%%
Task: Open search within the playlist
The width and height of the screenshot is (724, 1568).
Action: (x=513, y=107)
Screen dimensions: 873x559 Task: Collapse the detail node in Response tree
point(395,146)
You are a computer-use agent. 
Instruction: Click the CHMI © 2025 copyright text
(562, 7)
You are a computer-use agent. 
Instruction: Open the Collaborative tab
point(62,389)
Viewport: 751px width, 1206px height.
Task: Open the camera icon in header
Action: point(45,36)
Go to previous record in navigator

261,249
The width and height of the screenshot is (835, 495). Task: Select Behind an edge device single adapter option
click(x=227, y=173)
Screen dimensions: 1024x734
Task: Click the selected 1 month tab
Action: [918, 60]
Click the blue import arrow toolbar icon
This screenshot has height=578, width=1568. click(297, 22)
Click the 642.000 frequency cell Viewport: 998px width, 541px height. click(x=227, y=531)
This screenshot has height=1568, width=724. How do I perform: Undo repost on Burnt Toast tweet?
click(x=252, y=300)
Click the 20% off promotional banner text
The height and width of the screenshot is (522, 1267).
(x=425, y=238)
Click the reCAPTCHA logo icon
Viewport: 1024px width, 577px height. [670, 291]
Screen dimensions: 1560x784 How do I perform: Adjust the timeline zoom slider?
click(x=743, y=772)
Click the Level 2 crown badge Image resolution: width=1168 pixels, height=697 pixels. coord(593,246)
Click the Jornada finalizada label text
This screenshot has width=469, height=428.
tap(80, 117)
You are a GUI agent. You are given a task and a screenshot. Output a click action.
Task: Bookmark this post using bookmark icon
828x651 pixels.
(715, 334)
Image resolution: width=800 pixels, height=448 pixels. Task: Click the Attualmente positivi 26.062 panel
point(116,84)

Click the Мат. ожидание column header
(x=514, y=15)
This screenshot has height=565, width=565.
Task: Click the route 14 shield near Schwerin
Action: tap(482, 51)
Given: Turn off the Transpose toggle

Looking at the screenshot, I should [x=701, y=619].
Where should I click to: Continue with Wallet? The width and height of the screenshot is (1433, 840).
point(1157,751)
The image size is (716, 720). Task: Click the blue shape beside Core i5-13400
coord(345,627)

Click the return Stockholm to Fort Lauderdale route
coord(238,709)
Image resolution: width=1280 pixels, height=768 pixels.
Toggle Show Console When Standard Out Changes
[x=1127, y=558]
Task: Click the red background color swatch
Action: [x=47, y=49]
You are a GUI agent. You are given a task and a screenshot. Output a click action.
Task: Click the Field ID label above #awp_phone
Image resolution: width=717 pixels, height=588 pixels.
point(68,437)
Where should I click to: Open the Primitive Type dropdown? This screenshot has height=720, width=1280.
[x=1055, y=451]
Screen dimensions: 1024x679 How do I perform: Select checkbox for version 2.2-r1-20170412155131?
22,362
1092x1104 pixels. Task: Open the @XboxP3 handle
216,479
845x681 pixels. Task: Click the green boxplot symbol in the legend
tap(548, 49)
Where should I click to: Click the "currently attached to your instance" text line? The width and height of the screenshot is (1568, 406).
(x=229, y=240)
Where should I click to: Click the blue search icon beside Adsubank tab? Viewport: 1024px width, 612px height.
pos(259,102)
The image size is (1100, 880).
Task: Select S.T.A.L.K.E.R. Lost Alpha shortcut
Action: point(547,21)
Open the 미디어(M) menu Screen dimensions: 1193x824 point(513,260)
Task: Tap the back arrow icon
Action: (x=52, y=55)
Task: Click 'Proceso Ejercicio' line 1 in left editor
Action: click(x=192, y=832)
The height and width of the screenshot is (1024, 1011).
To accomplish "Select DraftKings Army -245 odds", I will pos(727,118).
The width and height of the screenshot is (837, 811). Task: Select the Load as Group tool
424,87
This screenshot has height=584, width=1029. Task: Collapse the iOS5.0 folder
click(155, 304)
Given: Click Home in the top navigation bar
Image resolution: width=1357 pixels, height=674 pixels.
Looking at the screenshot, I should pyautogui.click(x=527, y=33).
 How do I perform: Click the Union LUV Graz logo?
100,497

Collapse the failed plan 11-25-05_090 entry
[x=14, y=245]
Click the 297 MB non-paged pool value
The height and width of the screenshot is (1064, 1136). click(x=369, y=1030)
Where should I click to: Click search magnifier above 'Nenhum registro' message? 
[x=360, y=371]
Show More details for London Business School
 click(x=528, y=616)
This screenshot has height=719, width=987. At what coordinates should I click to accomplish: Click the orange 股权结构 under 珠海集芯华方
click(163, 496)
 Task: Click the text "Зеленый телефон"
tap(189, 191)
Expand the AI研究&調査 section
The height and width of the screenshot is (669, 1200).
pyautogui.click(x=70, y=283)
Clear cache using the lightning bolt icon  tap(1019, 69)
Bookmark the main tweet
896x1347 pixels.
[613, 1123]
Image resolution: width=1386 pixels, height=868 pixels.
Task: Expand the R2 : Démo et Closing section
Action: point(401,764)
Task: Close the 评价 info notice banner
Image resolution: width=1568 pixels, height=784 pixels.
%%
## WHAT THIS TASK INVOLVES
Respond with an exact reproduction of the lines running from the one that contains "The height and width of the screenshot is (669, 1200)." through the end of the material.

## ANSWER TO THIS EXERCISE
The height and width of the screenshot is (669, 1200).
pyautogui.click(x=70, y=283)
Clear cache using the lightning bolt icon  tap(1019, 69)
Bookmark the main tweet
896x1347 pixels.
[613, 1123]
Image resolution: width=1386 pixels, height=868 pixels.
Task: Expand the R2 : Démo et Closing section
Action: point(401,764)
Task: Close the 评价 info notice banner
Image resolution: width=1568 pixels, height=784 pixels.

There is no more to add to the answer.